Das Tanzstudio ihres Vaters, das kurzerhand in einen Konzertsaal verwandelt worden war, nutzten Danielle und Pianist Gotthard Heinzel aus Bayreuth, mit dem sie seit 2019 gemeinsam auftritt, um Lieder und Arien aus den verschiedensten Epochen vorzutragen. Die Auswahl unter dem Motto „Klangfarben“ (im dritten gemeinsamen Konzert als Duo) war nach eigenem Bekunden einem einzigen Kriterium unterworfen: „alles, was uns am meisten Freude bereitet“.

Das es ihr Freude macht, merkte man der Sängerin an, denn sie ging – mit jeweils kleiner Moderation – jedes Stück in ihrem ganz persönlichen Art an: Strophenlieder wie „Die Prinzessin“ von Edvard Grieg, das bekannte „Lachen und Weinen“ von Schubert aber auch Claude Debussys zauberhaftes „Beau Soir“, dessen Text vom Freund der Sängerin in deutscher Übersetzung vorgetragen wurde – als Verständnishilfe für die gut 30 Zuhörer bestens geeignet. Robert Schumanns „Seit ich ihn gesehe“ aus „Frauenliebe und -leben“ erfuhr eine Stimmige Interpretation durch die junge Sängerin, deren klare, direkte und intonationssichere Stimme auch in der Tiefe Fülle aufzuweisen hat. Schuberts „Auf dem Wasser zu singen“ in gemäßigtem Tempo war Beispiel für beste Atemführung. Begleiter Gotthard Heizel hielt sich am vielleicht nicht ganz konzerttauglichen Klavier dynamisch vornehm zurück.

Dem recht kurzen ersten folgte ein etwas lägerer zweiter Teil. Waren Gestik und Mimik zuvor sparsam eingesezt, erlaubte sich Danielle Cîmpean nun mehr Freiheiten und deutete im „Vergeblichen Ständchen“ von Johannes Brahms den verliebten jungen Mann und die Angebetete, die ersteren ungeküsst nach Hause schickt, gestisch bestens an.

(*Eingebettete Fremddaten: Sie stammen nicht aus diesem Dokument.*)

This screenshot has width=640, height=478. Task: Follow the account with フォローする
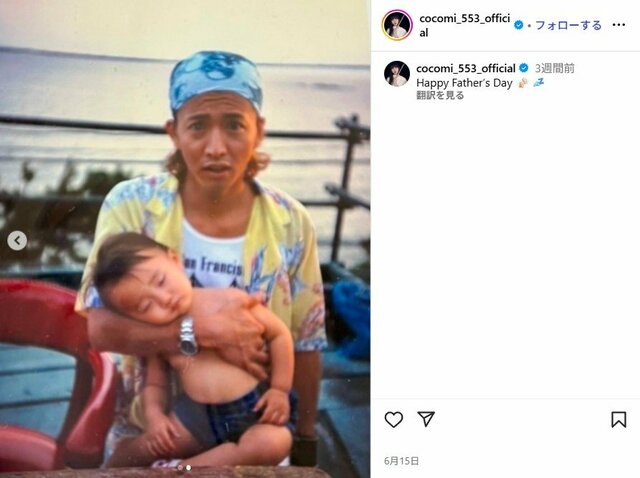568,25
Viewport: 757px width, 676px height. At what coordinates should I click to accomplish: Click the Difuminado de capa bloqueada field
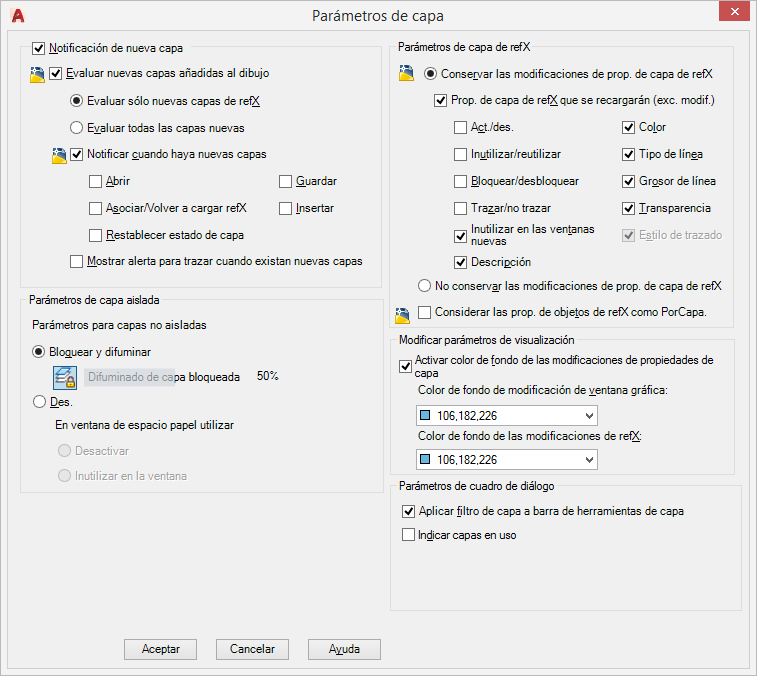coord(164,377)
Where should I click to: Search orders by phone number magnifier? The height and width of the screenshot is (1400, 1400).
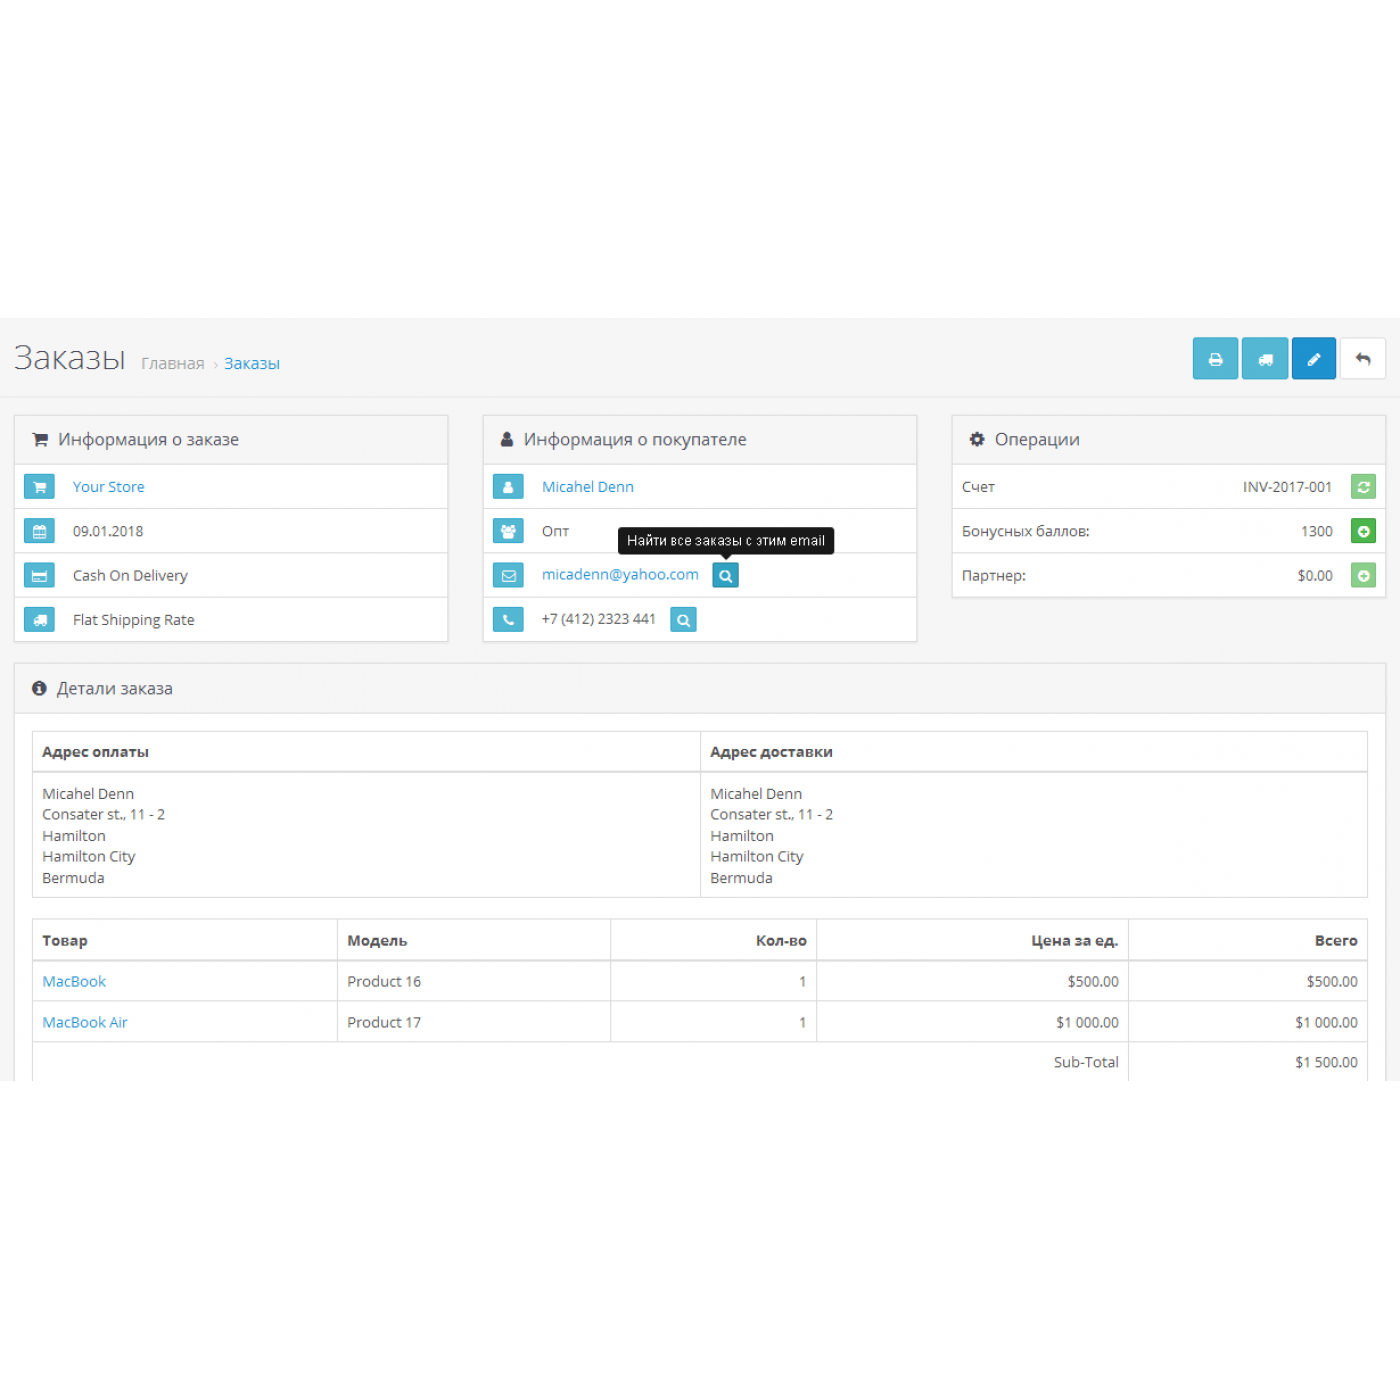click(683, 620)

Als lebenslustige junge Dame in Hugo Wolfs launigem „Ich hab in Penna einen liebsten wohnen“ zählt sie am Schluss kess an den Fingern ab, an wie viele Liebhaber sie sich erinnert.

Nach solch bewegten Stücken erklang quasi als Ruhepunkt das barocke „Music for a while“ von Henry Purcell – hier im Gegensatz zu vielen bekannten Interpretationen in recht flüssigem Tempo. Einem verträumten Chanson von Reynaldo Hahn, in der Verse sich Flügel wünschen, folgte noch einmal Edvard Grieg mit seinem ins Dramatische gesteigerten „Traum“.

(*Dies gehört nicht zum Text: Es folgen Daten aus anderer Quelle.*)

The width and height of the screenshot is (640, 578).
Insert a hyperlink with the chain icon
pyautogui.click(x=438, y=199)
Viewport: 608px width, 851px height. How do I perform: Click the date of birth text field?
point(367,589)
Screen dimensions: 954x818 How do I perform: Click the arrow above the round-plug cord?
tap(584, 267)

Auch Operette und Oper fehlten nicht: der Jugend der Sängerin bestens angepasst war die Rolle der Adelle aus der „Fledermaus“. Als Herr Marquis musste der Freund „herhalten“ und sie geigte ihm in flüssigen Koloraturen die Meinung: hatte er sie doch – unverschämt! – mit einer Zoffe verwechselt!

Zum Schluss gab es noch etwas ganz Besonderes zu erleben: solange sie gut „aufgezogen“ ist, singt Jacques Offenbachs automatische Puppe Olympia in Hoffmanns Erzählungen die tollsten Melismen, Koloraturen, Staccati und Spitzentöne, doch wenn die Uhrfeder abgelaufen ist, muss ein großer Schlüssel sie wieder gangbar machen. Freund Arno war hier zweimal für manuelle Tätigkeit gefragt.

In wunderbar stimmigen „Choreografie“ stellte Danielle stellte Danielle die Illusion des Puppenautomaten mit eckig einrastenden, der Musik angepassten, doch niemals übertriebenen Bewegungen völlig glaubhaft her, behielt dabei stets den musikalischen Faden im Auge. Chapeu, kann man da nur sagen!